◆ YOUR GOAL:
Write out every entry below exactly as it appears. Pictures do not belong in the copy.

◆ MATERIAL PROVIDED:
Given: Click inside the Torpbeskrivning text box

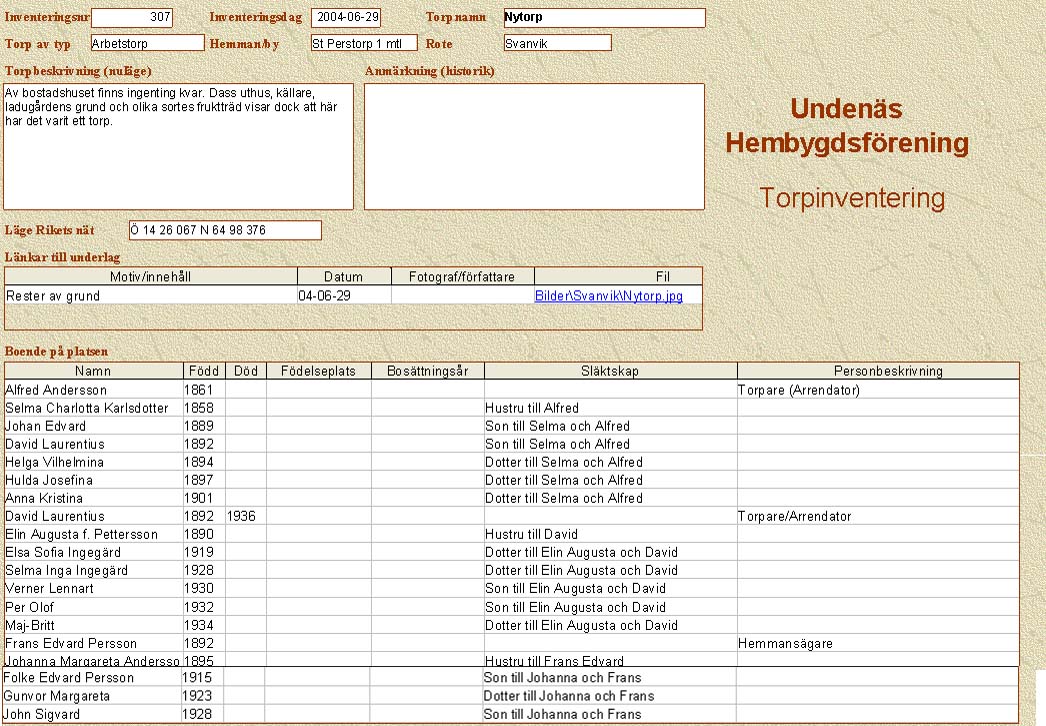Looking at the screenshot, I should [x=179, y=146].
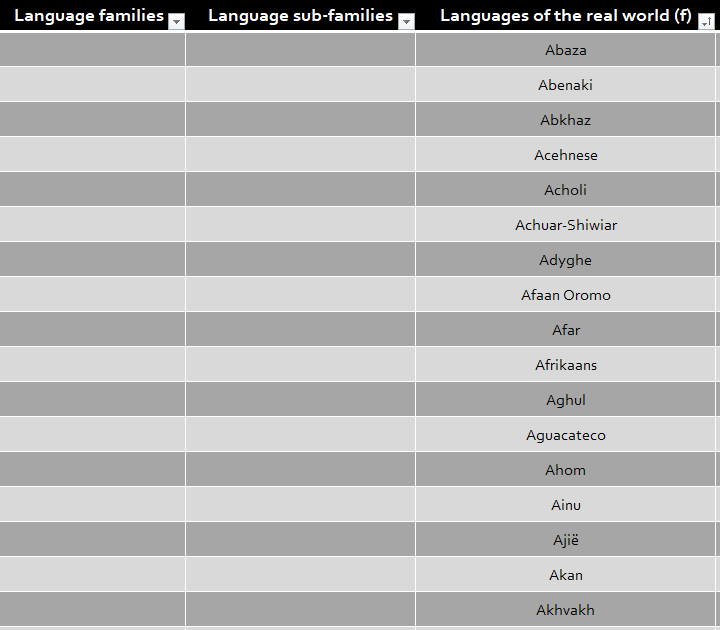Screen dimensions: 720x630
Task: Select the Ajië cell
Action: (565, 540)
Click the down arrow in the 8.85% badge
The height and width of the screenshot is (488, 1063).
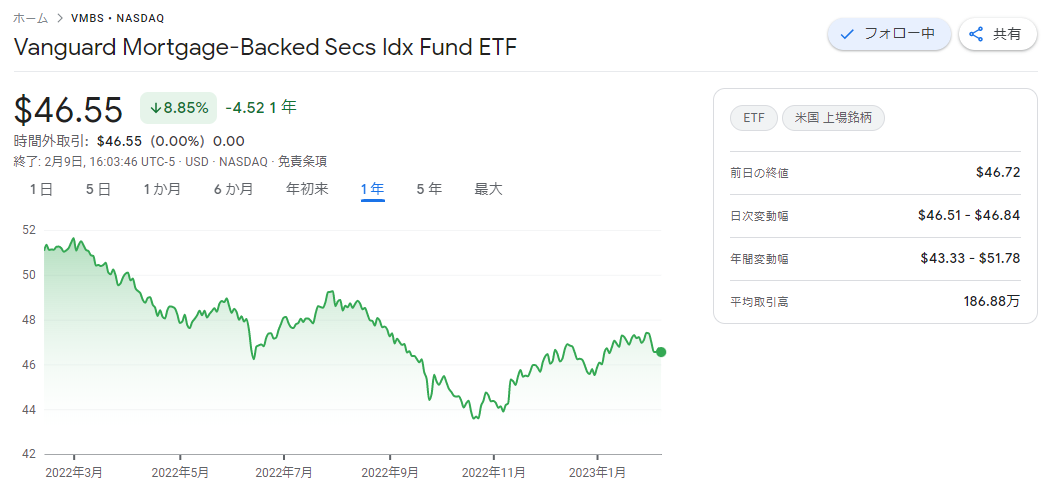[x=155, y=108]
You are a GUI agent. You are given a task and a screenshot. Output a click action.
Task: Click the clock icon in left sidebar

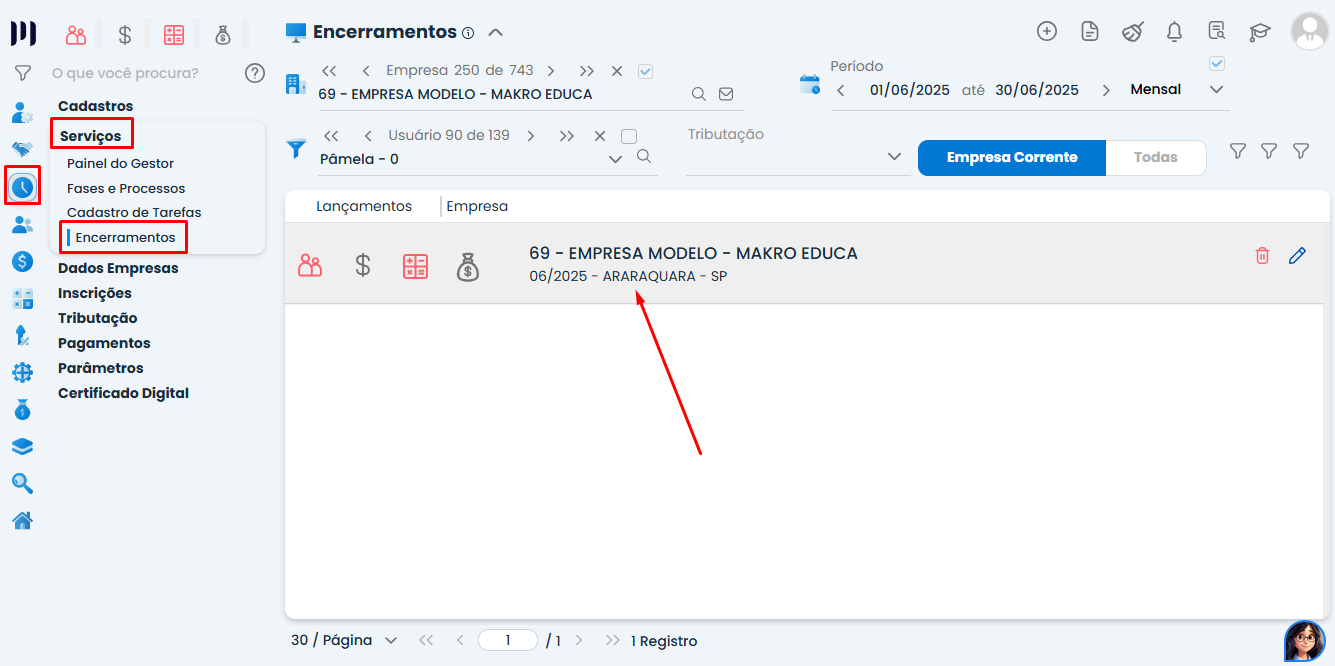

◆ TASK RESULT:
Given: Click inside the Torpbeskrivning text box

Looking at the screenshot, I should [x=179, y=146].
Screen dimensions: 720x630
Task: Select the Ajië cell
Action: (565, 540)
Click the down arrow in the 8.85% badge
The height and width of the screenshot is (488, 1063).
[x=155, y=108]
You are a GUI agent. You are given a task and a screenshot. Output a click action.
Task: Click the clock icon in left sidebar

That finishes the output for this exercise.